Infertility and Chemical Substances (Endocrine Disruptors)

A historical event that caught the media’s attention took place this week: based on the research made by Institut Marquès, a judge from Tarragona initiated proceedings to investigate the chemical substances emitted by the chemical plants in the province of Tarragona.

As mentioned in previous posts –Why is male fertility decreasing? and Toxics in Maternal Milk– we are very aware of this fact.

In 2002, we did our first study on this subject in males from the province of Tarragona and the results were a big concern. It was discovered that more than half of the men do not meet the parameters set by the World Health Organization. According to WHO, e.g., more than 25% of the sperm has to move properly, but the results show that the average in this province is 6.8%. In the following study of 2004, we compared this data to the males from the province of La Coruña –where there are barely any chemical plants– and the semen results were normal –i.e. 28.7% of the sperm moved properly.

Finally, in 2011, we analysed the toxic endocrine disruptors in the maternal milk from both provinces. In Tarragona we found DDT in all the samples, and none was found in La Coruña samples.

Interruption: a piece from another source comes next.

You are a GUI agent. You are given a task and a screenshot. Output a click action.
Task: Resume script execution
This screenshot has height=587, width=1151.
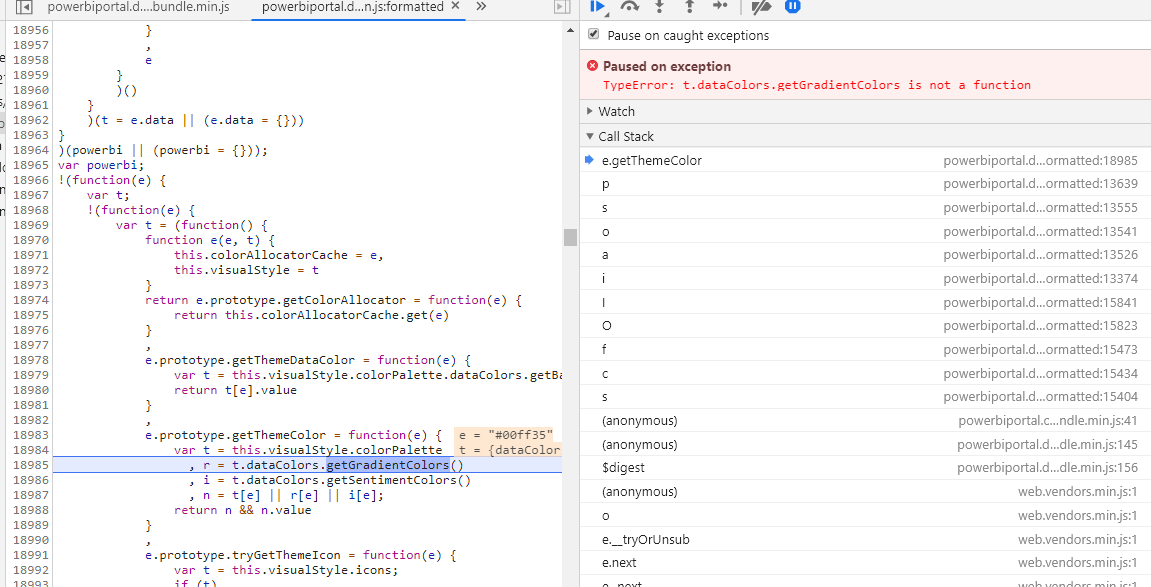tap(598, 7)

In 2010, an environmental organization from Tarragona filed a complaint in court, which was based on the data from our study, to investigate the causes of the poor quality of semen. The purpose was to know if the chemical plants in the region were the main factor of the sperm quality and, if that was the case, report the companies responsible for the pollution. It was a legal process similar to the one in the US against the tobacco industry, in which people affected could make collective claims.

In 2011, the judge decided to dismiss the complaint, but the Provincial Court of Tarragona gave support to the public prosecutor in the appeal and I was called to testify. It seems that our study –and me as the main researcher– are the only things that the prosecutor presented. So far, I have been called twice. They still drop their jaws in awe when I tell them that the chemical substances emitted and the abundant waste in this region, full of chemical plants, are the responsible for many of their medical problems: infertility, children born with genital anomalies, miscarriages, etc.

In 2013, the case was closed again. But now, by request of the environment public prosecutor, the judge has reopened it and started the investigation. He asked the Spanish Police to “identify all the companies from the province of Tarragona that emit –as a base or waste product– the substances mentioned in the Institut Marquès study”.

In the last decades, many chemical substances and man-made materials made our life much easier: pesticides, plastics, paints, varnishes, carpets, detergents… but nature cannot break them down and, on top of that, they behave as female hormones in animals and humans. A piece of plastic in the sea will never disappear, and its components will accumulate in the fish that we will consume after.

In my opinion, these substances have been created to improve our quality of life. Sofas, e.g., have been made with flame retardants to reduce the risk of fire –its effects were not known and therefore nobody was guilty. But a change was imposed since the moment its harmful effects on health were known. This change has to be part of the environmental politics worldwide and within us all. It serves no purpose of the EU prohibiting a substance if then we buy products from the countries who allow the substance. In a globalized trade environment, if a particular pesticide is prohibited and then we eat fruit from another country, it does not solve the issue.

We also need information about the products that we consume. We have the duty and the right to know what our food, cosmetics or baby bottles are made of. We have the right to know that baby bottles contain Bisphenol-A, a synthetic compound that leaves traces when heated. You only want the best for your baby, and without realizing it, you are doing something harmful to her/him. We need the truth in order to start considering the alternatives.

People like me, who have more information related to this subject because of the type of job that we are in, need to spread the word. In 2010, Institut Marquès sponsored the Spanish participation in the North Pole Marathon. The athlete Lluís Pallarés took part in the marathon dressed as a spermatozoid to protest against the fact that even in the Arctic, a place that seems unspoiled and unexploited, you can notice the effects of pollution –the ocean currents have transformed it into the landfill of the planet. I would have loved taking part in the marathon myself, dressed as an oocyte, but when I saw the intense training of Lluís, running inside a walk-in cooler at the High Performance Sport Centre, I changed my mind. Besides, I have not even run a hundred meters!

I am a member of the Team of Experts in Endocrine Disruptors initiated by Vivo Sano Foundation, and with them I take part in different initiatives, e.g. a documentary called Small Print (La letra pequeña). Unfortunately, we get less support since the start of the recession as it is not considered a problem that has to be solved right away.

In this post, I have focused on the effects of the disruptors in male fertility –cause of miscarriages, genital deformities and testicular cancer– but they also affect female fertility –can lead to precocious puberty and some types of cancer, especially thyroid and breast cancer. As time goes by, we keep on finding more harmful effects.

This investigation is good news, at least to make the authorities and entrepreneurs aware of the problem. I will make my best to keep you up to date.